Tanz !

P rintemps 1957, Uri fréquente l’Université des arts Folkwang à Berlin. Le jeune homme souffre de l’académisme prêché par les enseignants et rêve de comédies musicales. Anthony, un Américain de passage, l’incite à se rendre à New York, dans un pays où tout est possible, loin de l’austérité allemande. Le danseur s’y rend et découvre le bouillonnement culturel de la grosse pomme, se la coule douce, couche avec ses amants, passe des auditions, en rate quelques-unes, puis décroche un premier rôle.
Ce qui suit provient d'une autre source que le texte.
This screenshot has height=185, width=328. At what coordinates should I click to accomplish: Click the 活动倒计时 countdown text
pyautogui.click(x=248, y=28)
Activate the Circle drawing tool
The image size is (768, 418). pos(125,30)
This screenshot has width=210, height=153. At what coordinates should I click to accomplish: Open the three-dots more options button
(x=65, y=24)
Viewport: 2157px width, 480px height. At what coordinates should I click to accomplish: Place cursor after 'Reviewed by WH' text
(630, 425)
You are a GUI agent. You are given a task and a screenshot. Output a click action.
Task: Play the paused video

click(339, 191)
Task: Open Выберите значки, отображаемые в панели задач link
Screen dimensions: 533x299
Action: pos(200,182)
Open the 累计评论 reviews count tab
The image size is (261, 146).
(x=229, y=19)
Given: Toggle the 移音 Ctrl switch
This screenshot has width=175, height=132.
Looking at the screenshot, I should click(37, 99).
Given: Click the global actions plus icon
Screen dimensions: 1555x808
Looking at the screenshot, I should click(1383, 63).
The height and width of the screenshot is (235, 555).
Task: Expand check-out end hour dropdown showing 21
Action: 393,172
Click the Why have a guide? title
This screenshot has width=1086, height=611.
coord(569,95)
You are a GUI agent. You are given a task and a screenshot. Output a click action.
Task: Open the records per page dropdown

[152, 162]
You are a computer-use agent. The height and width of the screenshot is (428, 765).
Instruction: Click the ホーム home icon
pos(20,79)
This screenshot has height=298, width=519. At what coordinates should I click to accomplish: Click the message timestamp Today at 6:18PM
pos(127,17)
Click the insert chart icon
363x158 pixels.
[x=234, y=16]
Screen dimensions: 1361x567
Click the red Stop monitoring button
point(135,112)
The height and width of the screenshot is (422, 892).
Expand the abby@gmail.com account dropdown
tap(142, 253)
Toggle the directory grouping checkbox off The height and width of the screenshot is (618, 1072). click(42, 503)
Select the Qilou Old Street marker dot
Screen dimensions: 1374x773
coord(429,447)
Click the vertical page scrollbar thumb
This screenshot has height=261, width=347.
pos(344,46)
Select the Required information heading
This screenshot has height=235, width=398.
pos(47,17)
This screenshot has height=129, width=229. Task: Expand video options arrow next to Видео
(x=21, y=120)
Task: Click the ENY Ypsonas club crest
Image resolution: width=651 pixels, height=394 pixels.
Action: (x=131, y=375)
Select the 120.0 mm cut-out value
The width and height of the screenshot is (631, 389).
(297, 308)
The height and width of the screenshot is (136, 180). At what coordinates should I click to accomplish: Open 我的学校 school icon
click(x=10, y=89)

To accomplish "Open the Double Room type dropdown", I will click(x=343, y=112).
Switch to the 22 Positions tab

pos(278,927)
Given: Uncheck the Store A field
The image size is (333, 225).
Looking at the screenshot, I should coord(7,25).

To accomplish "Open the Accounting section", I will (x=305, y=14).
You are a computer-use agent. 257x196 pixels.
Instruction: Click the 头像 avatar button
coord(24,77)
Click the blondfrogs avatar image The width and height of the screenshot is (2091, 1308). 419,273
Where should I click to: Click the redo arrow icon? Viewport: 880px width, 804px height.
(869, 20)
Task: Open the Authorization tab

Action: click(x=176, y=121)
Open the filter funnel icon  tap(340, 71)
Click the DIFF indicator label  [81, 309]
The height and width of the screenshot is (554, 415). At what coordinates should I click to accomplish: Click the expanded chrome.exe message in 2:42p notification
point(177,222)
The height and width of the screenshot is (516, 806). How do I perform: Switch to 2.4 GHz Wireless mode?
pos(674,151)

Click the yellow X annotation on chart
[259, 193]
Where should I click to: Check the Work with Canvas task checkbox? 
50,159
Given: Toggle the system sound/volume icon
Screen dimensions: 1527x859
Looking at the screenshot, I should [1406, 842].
À travers une année de la vie de l’artiste, Maurane Mazars capte l’essence d’une ville et d’une époque qui se révélera marquante. Les arts s’affranchissent des canons et se mettent à la portée du plus grand nombre. La peinture devient pop, la poésie se fait Beat et la danse se marie à la chanson et au théâtre. La métropole américaine s’impose comme lieu de tous les possibles et, pour le protagoniste, elle remplit ses promesses. Tous n’ont pourtant pas cette chance. L’autrice le démontre en dépeignant les déboires de son amie Patty, laquelle multiplie les refus avec son projet de spectacle et Anthony, en rupture avec les Blancs, qui choisit de travailler avec une compagnie afro-américaine où il ne se sentira plus différent. Condition des femmes, des Noirs et des homosexuels, le programme est ambitieux, sans pour autant apparaître lourd. En fait il se dégage surtout de l’ensemble une immense tendresse entre des personnages attachants.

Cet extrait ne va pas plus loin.